While there were no evening curfews, rural Victoria was still subject to strict rules prohibiting visitors to homes, requiring that masks be worn both inside and outside, and shutting down most community, sporting and social activities. Despite these restrictions, I soon started meeting neighbours and making friends as I explored on foot the streets of my new hometown. Planting my vegetable garden on the front of my corner block also generated many conversations and started some friendships.
Enjoying the wildlife and the natural environment
During Covid many of us have experienced a renewed appreciation of the birds, parks and gardens in our neighbourhoods. The diversity of wildlife and vegetation near me in Inverloch continues to surprise and delight me. A mob of up to 40 kangaroos graze about 500m from my home, sometimes wandering directly onto the beach or crossing the boardwalk over the marshes. I have been lucky enough to spot an echidna ambling near a creek, while I’ve also learned to stamp my feet to warn snakes of my approach on bush paths. The southernmost mangroves in Australia help protect against the rising threat of coastal erosion, as well as allowing me to spot mud crabs. The Bass Coast is a great location to see the majestic humpback and southern right whales during their annual migration season. Less welcome visitors to my home have been the microbats sheltering in my roof and the large and incredibly fast-moving huntsman spiders that brazenly run through my front door when I open it!

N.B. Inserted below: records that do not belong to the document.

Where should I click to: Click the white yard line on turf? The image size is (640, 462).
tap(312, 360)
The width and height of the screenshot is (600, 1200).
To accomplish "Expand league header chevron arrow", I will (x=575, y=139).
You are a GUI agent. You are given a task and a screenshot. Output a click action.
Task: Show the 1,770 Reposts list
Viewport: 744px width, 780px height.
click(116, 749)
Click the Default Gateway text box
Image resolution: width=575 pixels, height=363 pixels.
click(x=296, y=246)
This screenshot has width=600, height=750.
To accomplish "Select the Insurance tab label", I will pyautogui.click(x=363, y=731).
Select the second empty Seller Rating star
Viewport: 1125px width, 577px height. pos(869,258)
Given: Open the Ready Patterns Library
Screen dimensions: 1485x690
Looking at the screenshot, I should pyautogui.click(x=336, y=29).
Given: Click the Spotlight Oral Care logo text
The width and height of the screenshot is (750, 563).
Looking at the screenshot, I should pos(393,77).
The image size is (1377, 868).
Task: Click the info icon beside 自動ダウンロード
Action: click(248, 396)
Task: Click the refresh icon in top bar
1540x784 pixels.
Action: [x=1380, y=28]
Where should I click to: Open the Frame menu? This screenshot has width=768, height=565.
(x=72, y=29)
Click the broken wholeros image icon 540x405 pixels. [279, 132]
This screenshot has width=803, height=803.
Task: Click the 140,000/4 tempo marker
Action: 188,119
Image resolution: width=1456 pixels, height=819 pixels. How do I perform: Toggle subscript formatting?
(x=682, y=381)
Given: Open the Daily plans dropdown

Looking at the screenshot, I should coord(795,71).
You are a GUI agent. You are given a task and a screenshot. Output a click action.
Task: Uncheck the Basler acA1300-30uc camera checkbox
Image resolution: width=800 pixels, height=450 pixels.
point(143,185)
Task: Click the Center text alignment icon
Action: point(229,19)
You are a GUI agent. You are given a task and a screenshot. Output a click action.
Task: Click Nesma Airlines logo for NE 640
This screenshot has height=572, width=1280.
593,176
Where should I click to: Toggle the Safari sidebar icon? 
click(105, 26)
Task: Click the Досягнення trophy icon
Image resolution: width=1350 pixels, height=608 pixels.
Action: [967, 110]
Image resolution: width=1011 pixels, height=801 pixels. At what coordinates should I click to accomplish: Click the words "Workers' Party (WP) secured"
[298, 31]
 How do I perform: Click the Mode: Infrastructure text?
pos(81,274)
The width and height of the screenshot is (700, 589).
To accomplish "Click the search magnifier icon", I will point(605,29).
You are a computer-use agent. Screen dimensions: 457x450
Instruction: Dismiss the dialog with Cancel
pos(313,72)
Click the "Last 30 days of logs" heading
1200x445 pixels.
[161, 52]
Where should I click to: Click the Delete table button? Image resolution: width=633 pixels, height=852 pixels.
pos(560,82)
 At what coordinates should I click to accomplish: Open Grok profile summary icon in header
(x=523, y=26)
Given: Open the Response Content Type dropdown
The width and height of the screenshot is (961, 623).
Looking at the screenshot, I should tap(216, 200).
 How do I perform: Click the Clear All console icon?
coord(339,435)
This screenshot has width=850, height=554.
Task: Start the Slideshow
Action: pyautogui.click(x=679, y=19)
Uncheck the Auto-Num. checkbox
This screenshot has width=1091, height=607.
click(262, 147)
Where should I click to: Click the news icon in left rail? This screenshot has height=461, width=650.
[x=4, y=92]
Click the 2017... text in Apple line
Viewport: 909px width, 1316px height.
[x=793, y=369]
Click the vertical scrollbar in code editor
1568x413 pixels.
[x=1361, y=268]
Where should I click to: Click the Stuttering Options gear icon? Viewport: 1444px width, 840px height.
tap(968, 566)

The clear night skies free of light pollution inspire stargazing. Encouraged by some books from the whimsical Cloud Appreciation Society, I also gaze upwards at the skies in daytime.
Becoming embedded in the local community
Following the lead of my vegetables, I’ve begun putting down roots in my local community. I enjoy the adventures of ‘home and away’ weekly walks with the Inverloch Walkie Talkies. Courtesy of the death of most train lines, South Gippsland now has an extensive network of rail trails. The local Boomerang Bags group has restarted after Covid restrictions eased and I’ve also joined a vegetable growing group where I have learned how to save seeds. On my ‘L plates’ as a volunteer at the Bunurong Environment Centre, I answer questions from visitors as to the location of the dinosaur footprints on the Bass Coast. I’ve become a member of an online writing group, the Bass Coast Post. In nearby Wonthaggi, the Bass Coast Fine Film Group organises screenings of arthouse movies. I’ve also joined the Bass Coast Climate Action Network which has a project on supporting local food producers.
Most weekends I visit one of the many local farmers’ markets that dot the small towns of Bass Coast and South Gippsland – Inverloch, Koonwarra, Mirboo North, Kongwak, Loch, Churchill Island and Foster. Sometimes I also buy vegetable boxes directly from the farmgate through farms in Tarwin Lower or Wonthaggi to supplement my vegetable garden. I have produced bumper crops of zucchini, button squash, eggplant, lettuce and Asian greens and received swaps of tomatoes, pumpkin and lemons from neighbours and friends.
I have no regrets about my move and as you can probably tell, I am relishing my new life in rural Victoria. However, I’m quite conscious that creating community and living sustainably can, and should, occur in both metropolitan and rural locations. In his book and online resource, Retrosuburbia, David Holmgren argues that we need to reshape suburbia where most of us live. He encourages us to build connections to our local neighbourhoods, retrofitting our homes, farming our gardens and nature strips, and changing our habits to promote self-sufficiency and resilience in our communities. To me, that sounds like great advice which many of us have begun to follow in response to both Covid and climate change.
Cherish and support your local community, wherever you may live!